The Charter of Fundamental Rights and Freedoms (, ) is a document enacted in 1991 by the Czechoslovak Federative Republic and currently continued as part of the constitutional systems of both the Czech Republic and Slovak Republic.

Differences in the successor states of Czechoslovakia

In the Czech Republic, the document was kept in its entirety as a separate document from the constitution, but imbued with the same legal standing as the constitution. It is a part of the Constitutional Code of the Czech Republic – a sum of constitutional laws and other sources of law, explicitly named in the constitution – that possesses the highest level of legal force.

In Slovakia, the basic provisions of the Charter were integrated directly into the Slovak constitution. Though these legal provisions articles are substantively the same, there are some differences, such as the Slovak contention that "the privacy of correspondence and secrecy of mailed messages and other written documents and the protection of personal data are guaranteed."

The inclusion of the goals of the Charter directly into the Slovak constitution means that only the Czech Republic currently has a "Charter of Fundamental Rights and Basic Freedoms".

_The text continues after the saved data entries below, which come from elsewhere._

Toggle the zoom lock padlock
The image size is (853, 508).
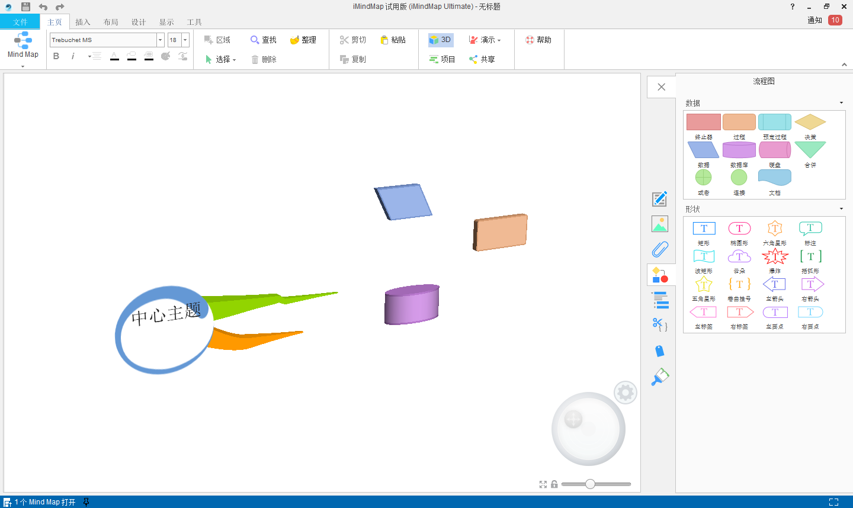coord(554,484)
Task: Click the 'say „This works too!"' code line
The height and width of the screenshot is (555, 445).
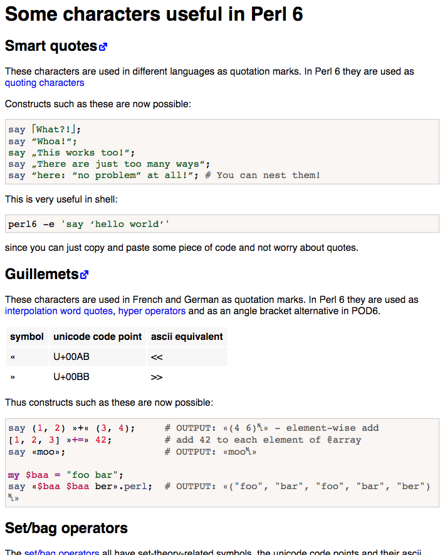Action: [71, 152]
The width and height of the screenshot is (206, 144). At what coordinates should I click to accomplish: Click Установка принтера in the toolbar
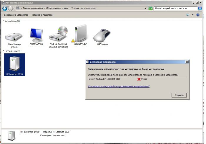point(42,15)
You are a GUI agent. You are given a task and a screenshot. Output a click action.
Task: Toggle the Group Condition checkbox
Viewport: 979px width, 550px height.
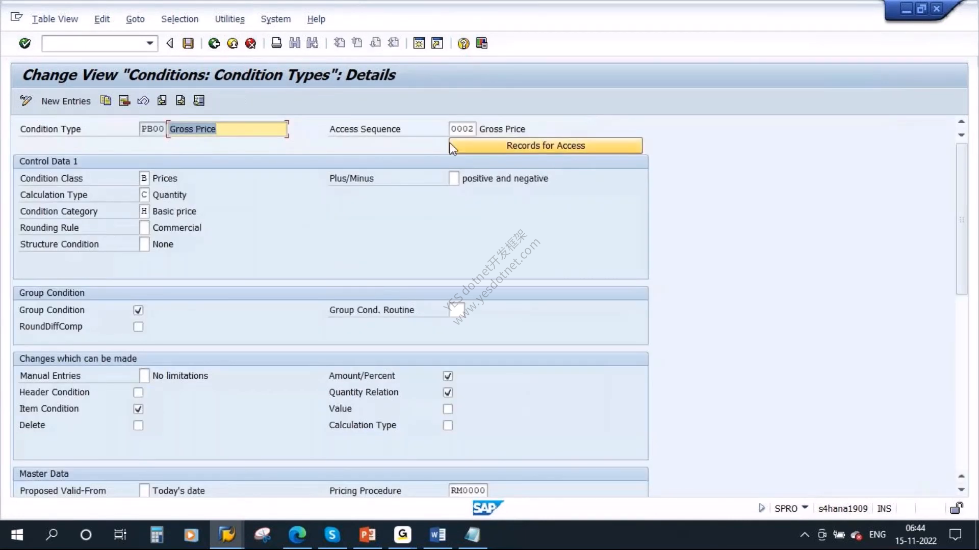(138, 310)
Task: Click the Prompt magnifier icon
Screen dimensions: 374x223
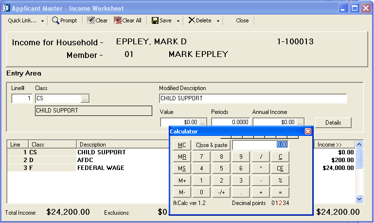Action: (56, 20)
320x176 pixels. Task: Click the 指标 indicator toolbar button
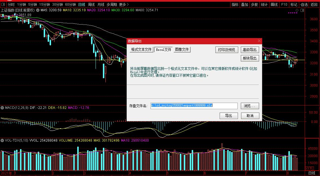click(x=235, y=5)
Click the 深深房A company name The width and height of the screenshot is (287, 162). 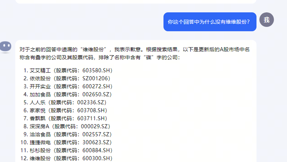(x=39, y=126)
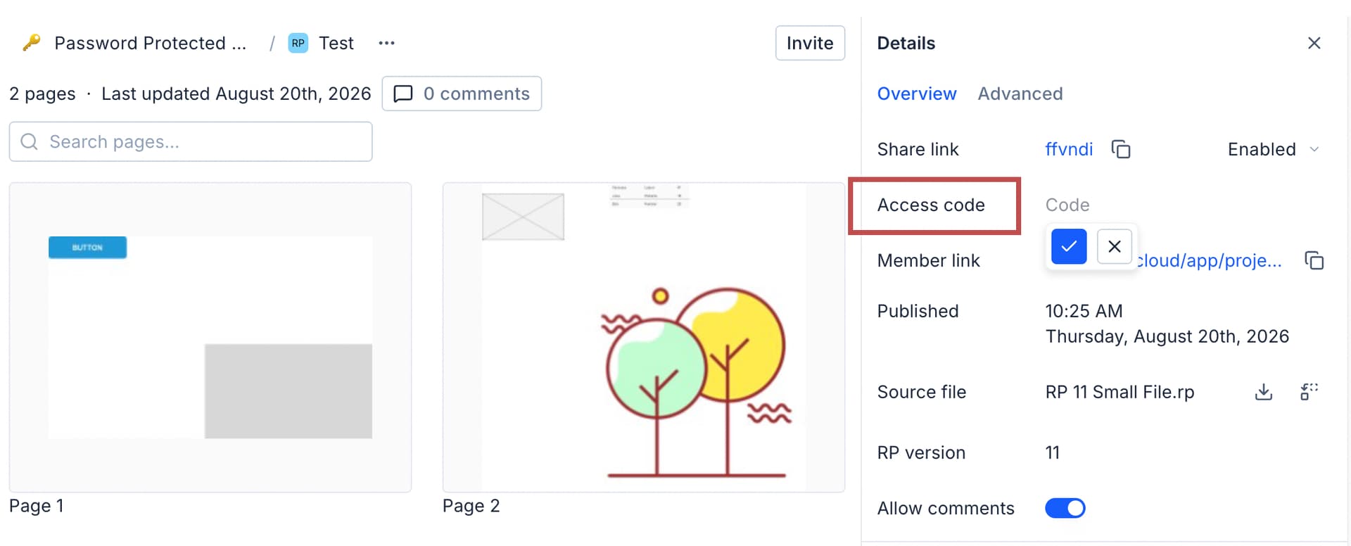Click the RP workspace badge icon
The width and height of the screenshot is (1351, 546).
coord(298,43)
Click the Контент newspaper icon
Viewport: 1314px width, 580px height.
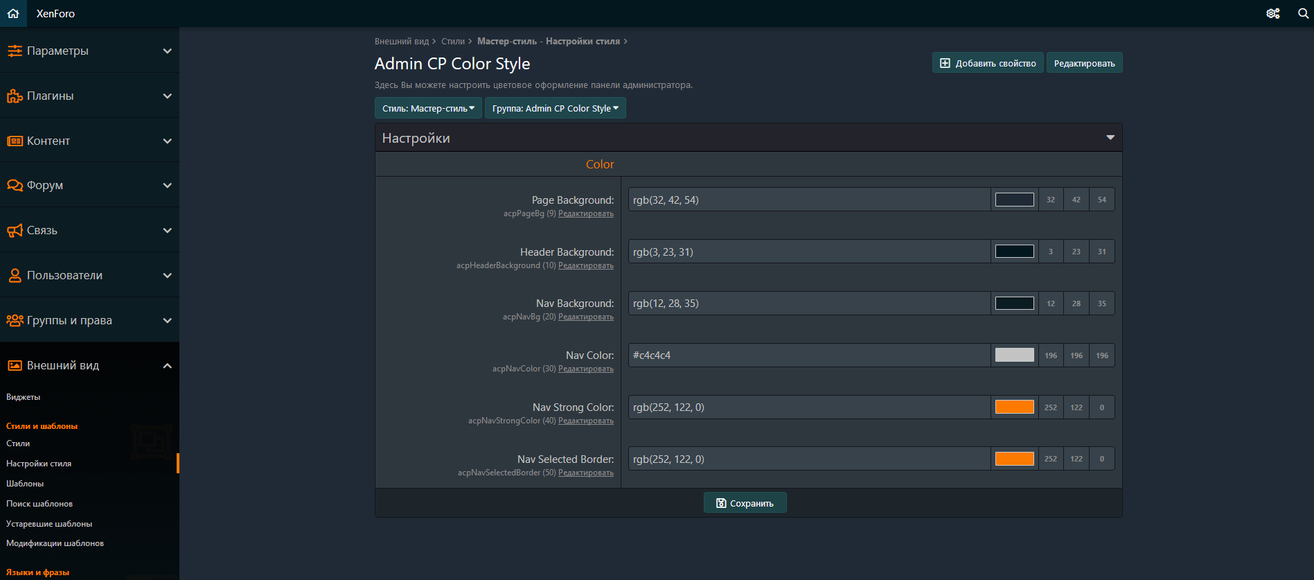(x=15, y=141)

Creation of the Czech Constitution

An agreement was signed after the negotiations of the prime ministers Václav Klaus and Vladimír Mečiar on in August 1992, that set the date of the dissolution of Czechoslovakia to 31 December 1992. The dissolution was approved by the Parliament in November of the same year.

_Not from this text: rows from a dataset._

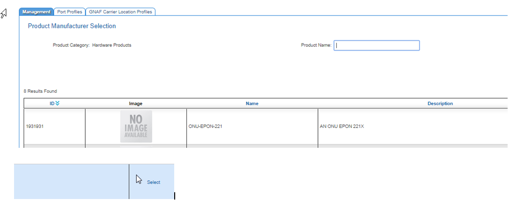This screenshot has height=200, width=511.
Task: Click the AN ONU EPON 221X description
Action: click(343, 127)
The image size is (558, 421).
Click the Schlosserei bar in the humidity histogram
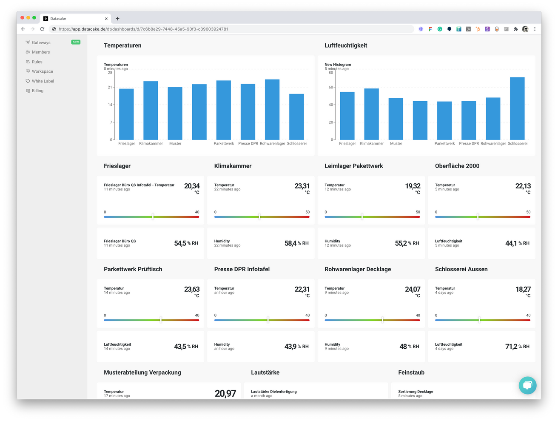(x=518, y=108)
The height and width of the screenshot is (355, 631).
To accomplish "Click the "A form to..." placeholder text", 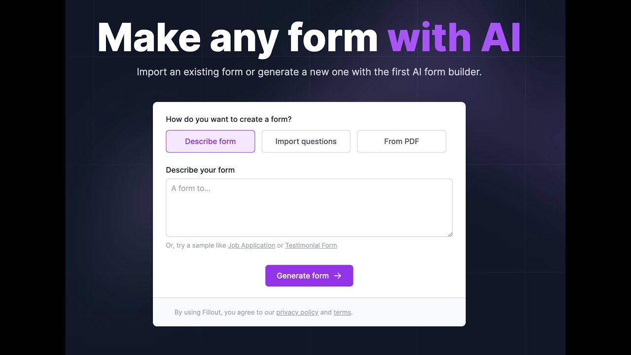I will (191, 188).
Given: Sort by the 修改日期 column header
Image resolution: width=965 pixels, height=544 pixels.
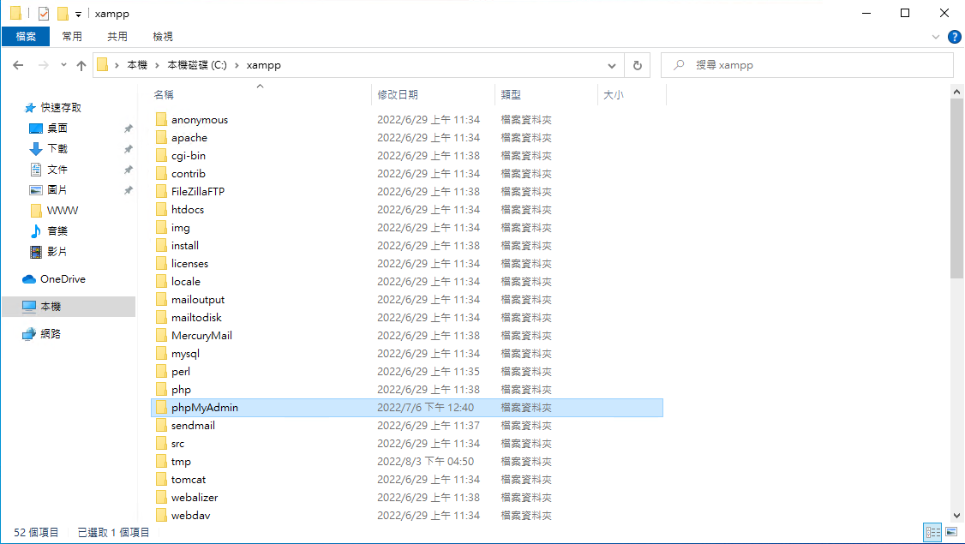Looking at the screenshot, I should click(398, 95).
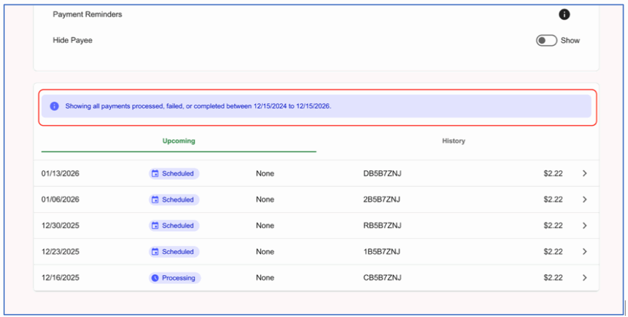Click the 01/13/2026 payment date

click(x=60, y=174)
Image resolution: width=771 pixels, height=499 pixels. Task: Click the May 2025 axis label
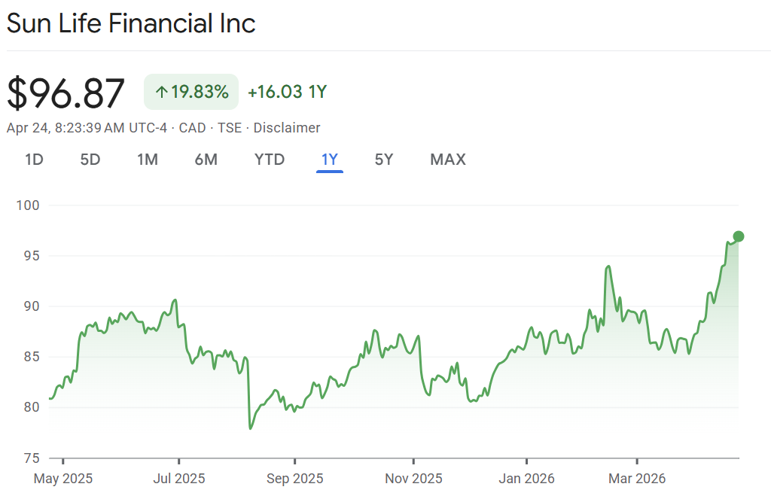(x=64, y=479)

Because of an opposition from the Civic Democratic Alliance (ODA), the Civic Democratic Party (ODS) and especially the prime minister Klaus – who described the Charter as "the weeds of the Constitution" – the Charter never became a part of the Constitution. The time was running out and the members of the parliament had to reach an agreement on the text of the new Czech Constitution. Because of that a new legal term Constitutional Code was created, so that the Charter could have a legal authority similar to the constitution without being a part of the constitution. Viktor Knapp – a distinguished Czech lawyer – called this at the time "a result of a strange legislative compromise".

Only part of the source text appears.